If you have a question about this talk, please contact Dr Greg Taujanskas.

The conformal field equations, black holes, gravitational waves and the Newman-Penrose constants

In recent years, a (numerically) wellposed Initial Boundary Value Problem (IBVP) for the generalized conformal field equations has been put forward. These equations regularly extend the Einstein equations to include “infinity” and the associated IBVP has been used to successfully evolve, in the fully non-linear regime, a black hole space-time perturbed with a gravitational wave. This framework allows for direct calculations of global quantities defined at infinity, such as the Bondi-Sachs energy-momentum, and we have used it to successfully reproduce the Bondi-Sachs mass loss.

In this talk, two applications will be discussed:

Linear perturbations of black holes are well known and the associated oscillations in the Weyl curvature are known as quasinormal modes.
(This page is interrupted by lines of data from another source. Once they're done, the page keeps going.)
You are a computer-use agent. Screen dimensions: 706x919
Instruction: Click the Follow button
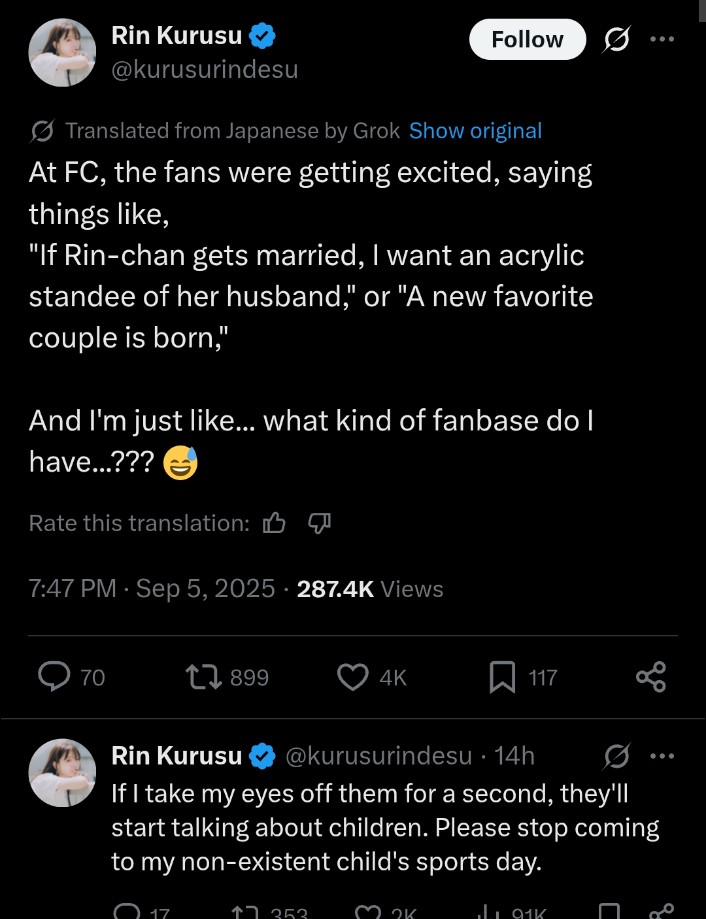coord(527,40)
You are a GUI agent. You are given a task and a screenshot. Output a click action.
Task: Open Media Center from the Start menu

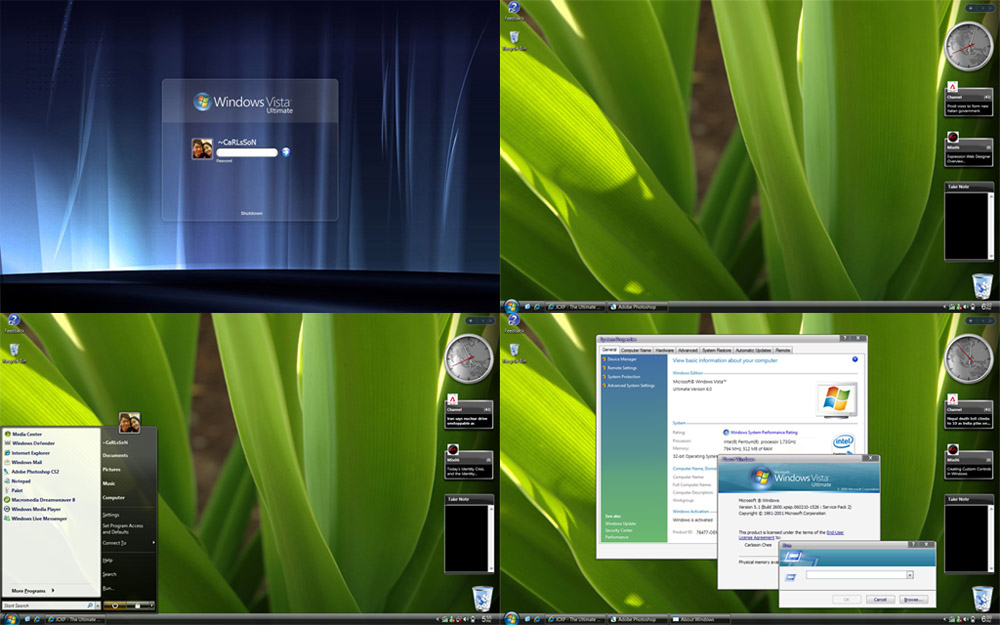(x=27, y=434)
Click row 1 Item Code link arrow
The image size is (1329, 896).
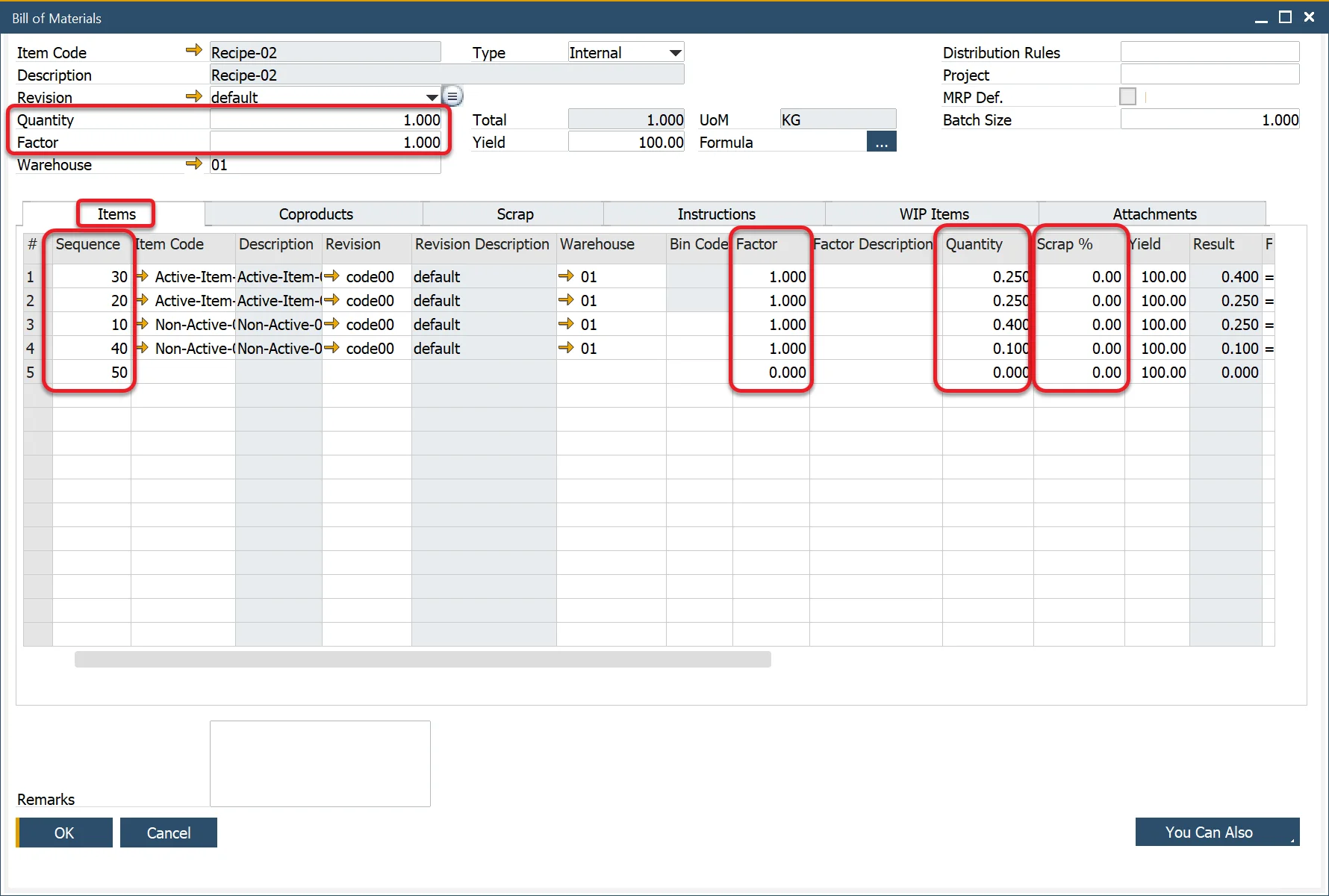[142, 276]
In recent work, we investigated the analogous non-linear curvature oscillations and how they decay to the linear regime. In doing so, we have observed that only a short amount of physical proper time can be resolved numerically in the conformal representation. Ideas to alleviate this problem will be put forward.

Another recent application was the calculation of the Newman-Penrose Constants (NPC). These are five complex quantities defined on null infinity that are absolutely conserved if it is smooth. In stationary space-times, they can be written terms of mass and angular momentum moments, but their physical interpretation in non-stationary space-times is still lacking. We compute, for the first time, the NPC in a general setting and show that they remain constant, implying smoothness of null infinity to at least the level of our numerical precision.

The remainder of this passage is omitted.